● **Problem description**: Copy the material from the line with "This screenshot has" up to and including the line with "center [276, 181].", character for character, and leave the pictures out.

● **Records shown**:
__________________________________________________
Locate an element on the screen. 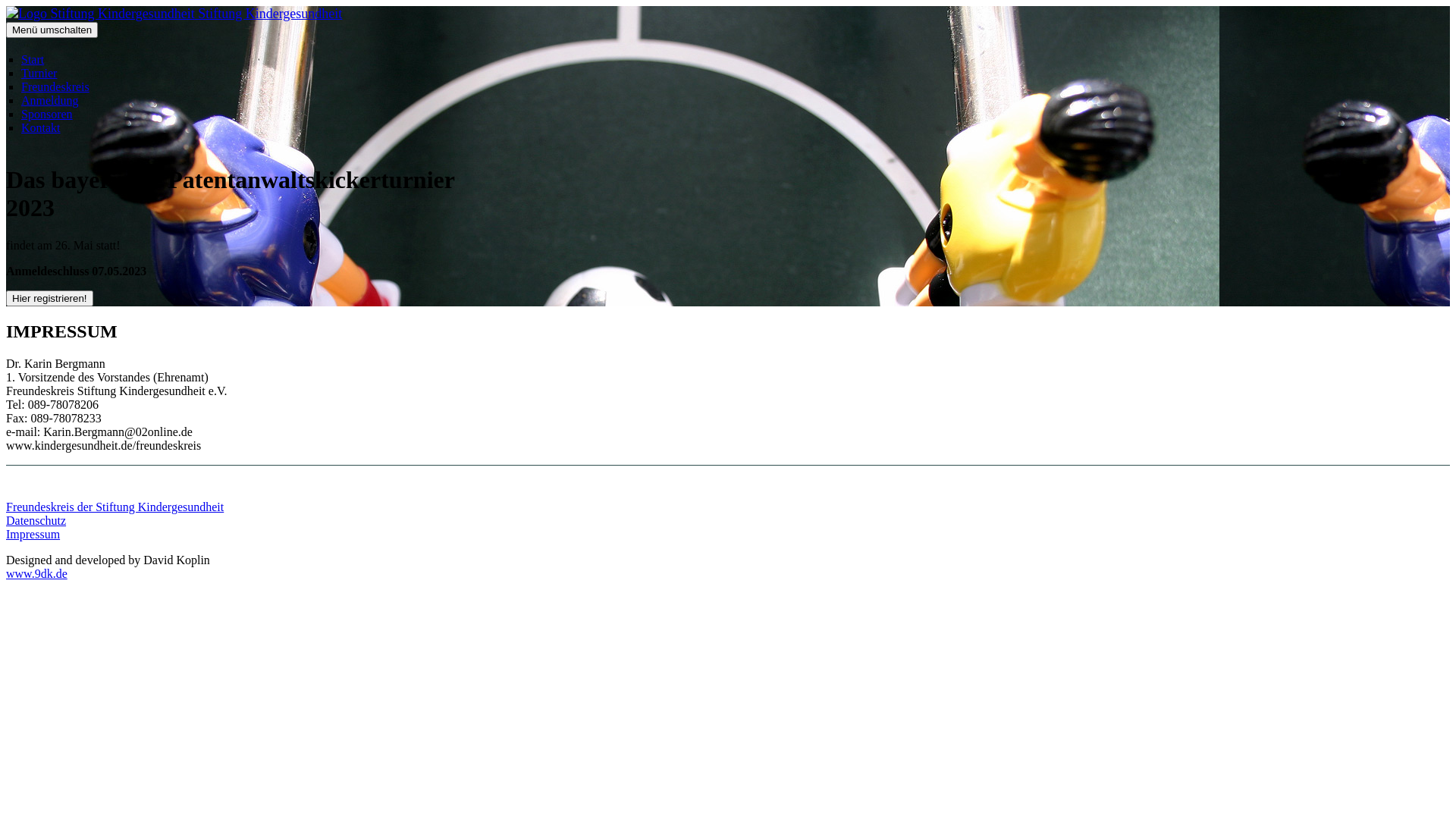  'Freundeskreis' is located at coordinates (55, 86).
__________________________________________________
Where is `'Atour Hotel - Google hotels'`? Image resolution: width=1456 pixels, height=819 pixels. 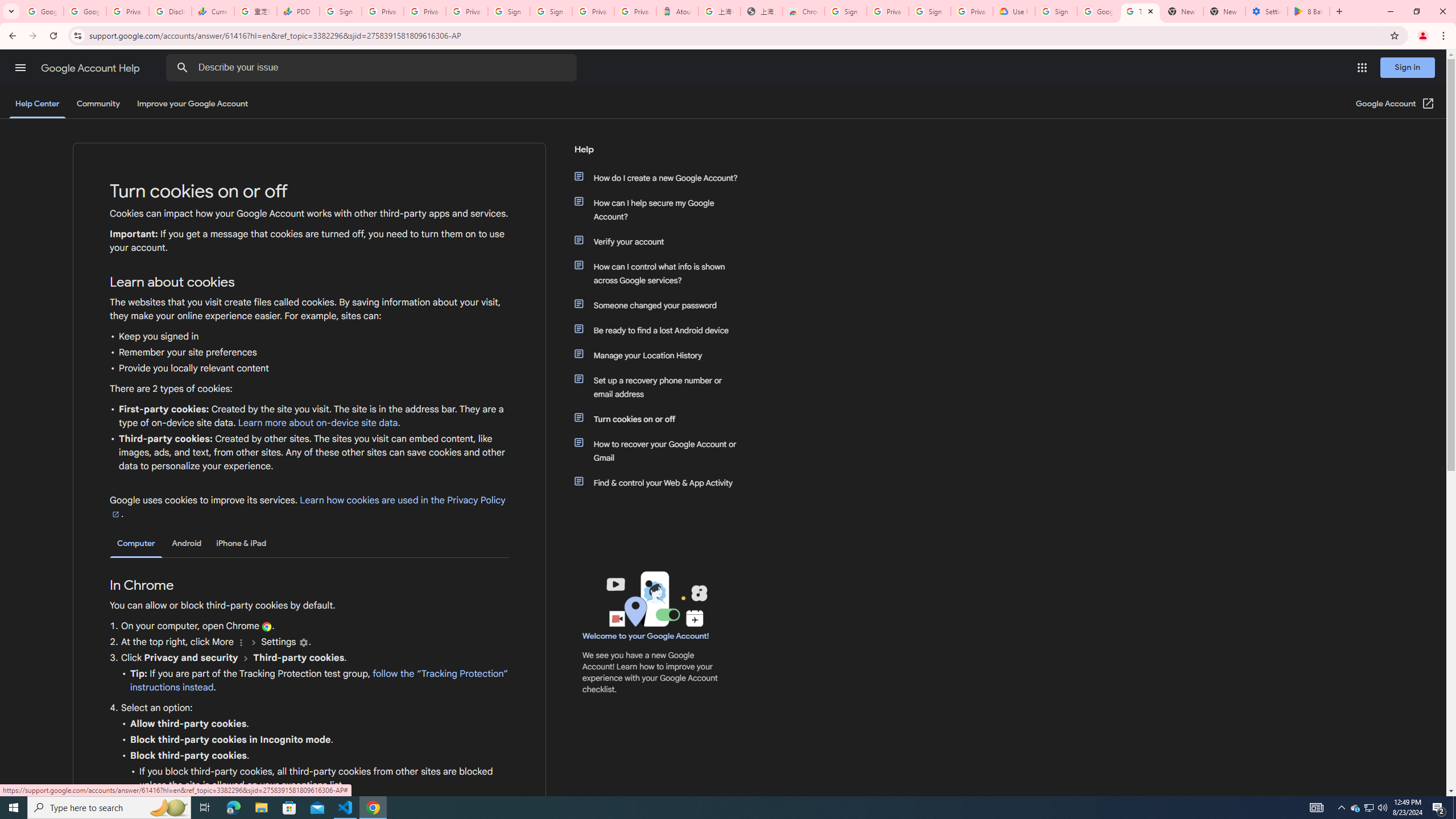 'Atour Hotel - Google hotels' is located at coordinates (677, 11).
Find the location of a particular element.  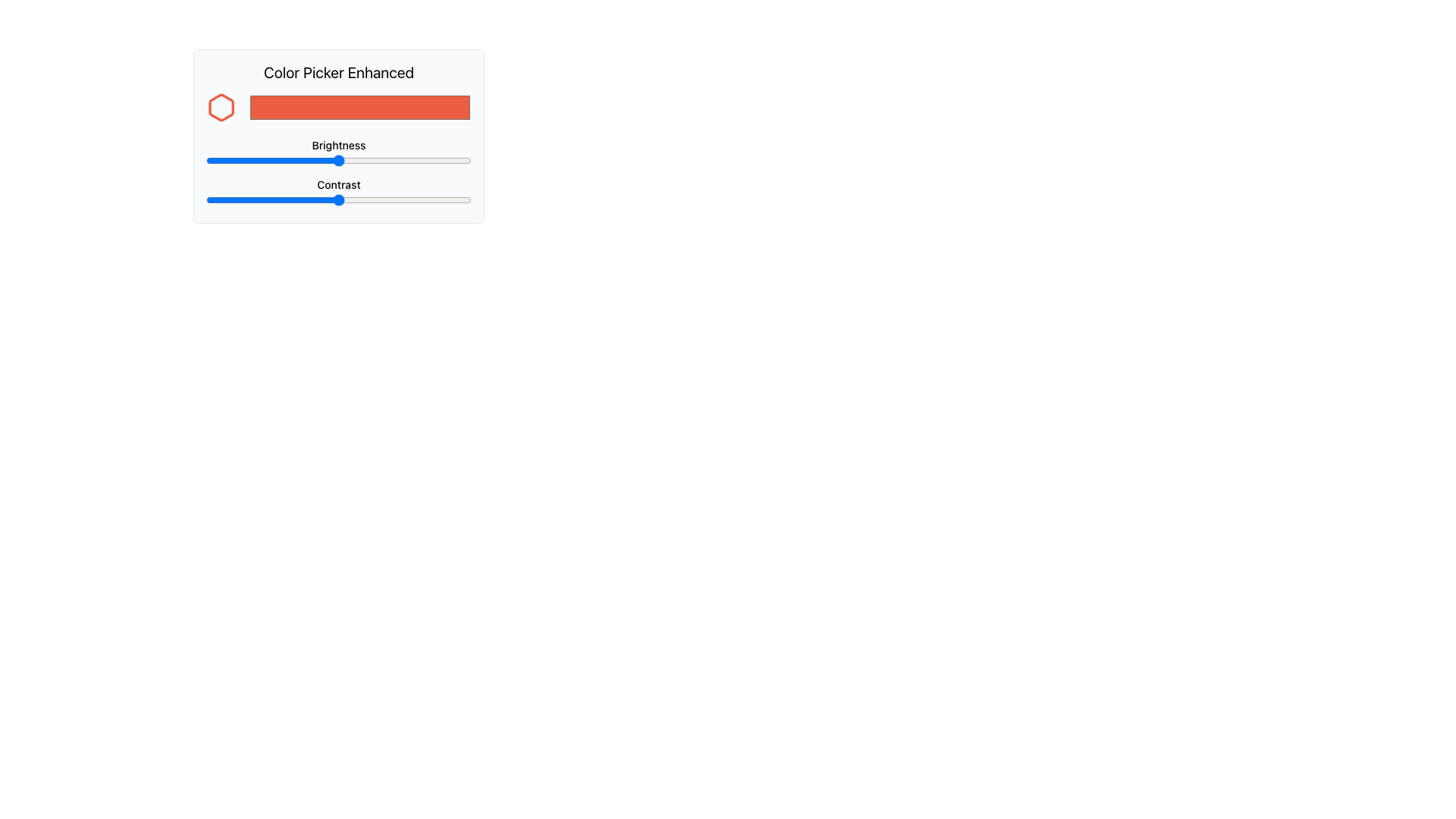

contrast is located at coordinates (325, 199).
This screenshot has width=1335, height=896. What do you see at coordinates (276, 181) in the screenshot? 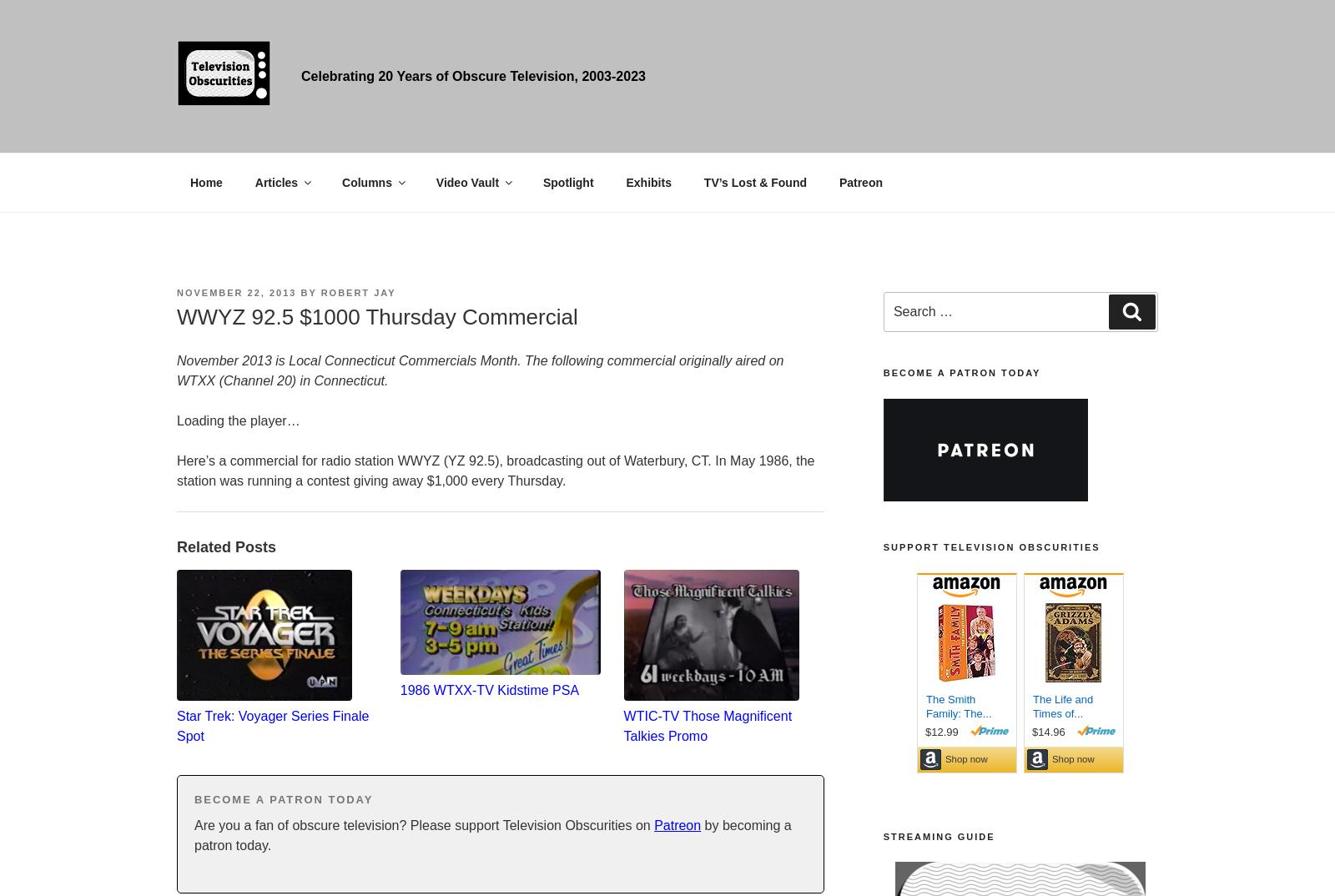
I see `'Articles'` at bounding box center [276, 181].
__________________________________________________
● **The output**:
This screenshot has width=1335, height=896. What do you see at coordinates (276, 181) in the screenshot? 
I see `'Articles'` at bounding box center [276, 181].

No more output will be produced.